Un jour, Juha et son fils ont préparé leurs bagages en préparation d’un voyage vers la ville voisine. Ils montèrent sur le dos de l’âne afin de commencer leur voyage. Sur leur route, ils passèrent par un petit village. Les gens se mirent à les regarder de manière étrange et dirent “ Regardez ces personnes cruelles, ils montent tous les deux sur le dos de l’âne et n’ont pas pitié de lui “. Lorsqu’ils furent sur le point de rejoindre le deuxième village, le fils descendit du dos de l’âne et avança à pied afin que les gens ne disent pas sur eux ce qui leur a été dit dans le village précédent.

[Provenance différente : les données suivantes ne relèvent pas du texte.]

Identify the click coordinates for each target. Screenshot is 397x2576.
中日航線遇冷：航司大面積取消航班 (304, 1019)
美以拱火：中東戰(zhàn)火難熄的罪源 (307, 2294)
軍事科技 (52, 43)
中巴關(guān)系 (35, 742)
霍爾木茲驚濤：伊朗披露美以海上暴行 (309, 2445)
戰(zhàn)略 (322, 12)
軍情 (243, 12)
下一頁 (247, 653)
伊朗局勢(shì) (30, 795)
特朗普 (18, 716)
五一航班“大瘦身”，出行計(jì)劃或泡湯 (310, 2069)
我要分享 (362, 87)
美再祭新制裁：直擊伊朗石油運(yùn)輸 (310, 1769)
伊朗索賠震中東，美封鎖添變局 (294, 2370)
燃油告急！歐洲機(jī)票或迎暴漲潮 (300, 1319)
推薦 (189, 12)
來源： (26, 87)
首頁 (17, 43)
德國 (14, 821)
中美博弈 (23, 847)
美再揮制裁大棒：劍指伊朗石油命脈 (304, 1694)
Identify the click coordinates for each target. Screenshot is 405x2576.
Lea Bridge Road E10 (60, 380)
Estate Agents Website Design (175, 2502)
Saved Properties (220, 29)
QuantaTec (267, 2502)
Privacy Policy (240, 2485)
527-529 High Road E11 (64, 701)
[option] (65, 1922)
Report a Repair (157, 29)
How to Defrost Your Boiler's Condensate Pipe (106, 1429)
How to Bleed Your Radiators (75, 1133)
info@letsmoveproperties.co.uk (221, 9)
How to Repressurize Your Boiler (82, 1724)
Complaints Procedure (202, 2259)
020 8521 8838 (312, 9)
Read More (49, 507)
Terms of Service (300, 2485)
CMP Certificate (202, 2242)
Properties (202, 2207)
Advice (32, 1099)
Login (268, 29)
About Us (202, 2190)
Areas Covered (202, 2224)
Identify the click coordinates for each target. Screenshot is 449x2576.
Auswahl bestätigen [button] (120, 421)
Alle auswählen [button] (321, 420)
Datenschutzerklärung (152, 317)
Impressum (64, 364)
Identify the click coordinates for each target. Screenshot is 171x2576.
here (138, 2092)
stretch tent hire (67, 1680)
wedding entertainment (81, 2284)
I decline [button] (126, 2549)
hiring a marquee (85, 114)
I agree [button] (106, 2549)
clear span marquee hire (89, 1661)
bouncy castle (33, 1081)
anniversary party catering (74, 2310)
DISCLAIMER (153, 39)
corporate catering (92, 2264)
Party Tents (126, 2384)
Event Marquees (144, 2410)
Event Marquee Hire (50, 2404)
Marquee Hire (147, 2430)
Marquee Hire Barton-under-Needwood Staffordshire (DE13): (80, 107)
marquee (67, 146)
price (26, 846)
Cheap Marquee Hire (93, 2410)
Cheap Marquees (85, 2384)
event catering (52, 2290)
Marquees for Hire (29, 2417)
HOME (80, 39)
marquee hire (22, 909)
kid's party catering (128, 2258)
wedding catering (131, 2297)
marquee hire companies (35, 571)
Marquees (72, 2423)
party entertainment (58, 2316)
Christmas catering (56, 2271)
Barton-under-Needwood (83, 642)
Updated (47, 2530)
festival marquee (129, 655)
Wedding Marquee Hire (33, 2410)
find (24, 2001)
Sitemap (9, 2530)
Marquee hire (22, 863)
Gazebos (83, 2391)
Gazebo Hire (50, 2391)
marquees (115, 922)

Lorsqu’ils entrèrent dans le village, les gens les virent et dirent “ Regardez ce père injuste, il laisse son fils avancer à pied et lui se repose sur son âne “. Lorsqu’ils furent sur le point d’arriver au village d’après, Juha descendit de l’âne et dit à son fils “ Montes, toi, sur l’âne “. Lorsqu’ils entrèrent dans le village et que les gens les virent, ils dirent “ Regardez ce fils rebelle, il laisse son père marcher et lui se repose sur l’âne “. Juha se mit en colère à cause de cette affaire et décida que lui et son fils descendent de l’âne afin que les gens n’aient rien à dire sur eux. Lorsqu’ils entrèrent dans la ville et que les gens les virent, ils dirent “ Regardez ces imbéciles, ils avancent à pied et se fatiguent et ils laissent l’âne marcher seul derrière eux “… Quand ils arrivèrent, ils vendirent l’âne.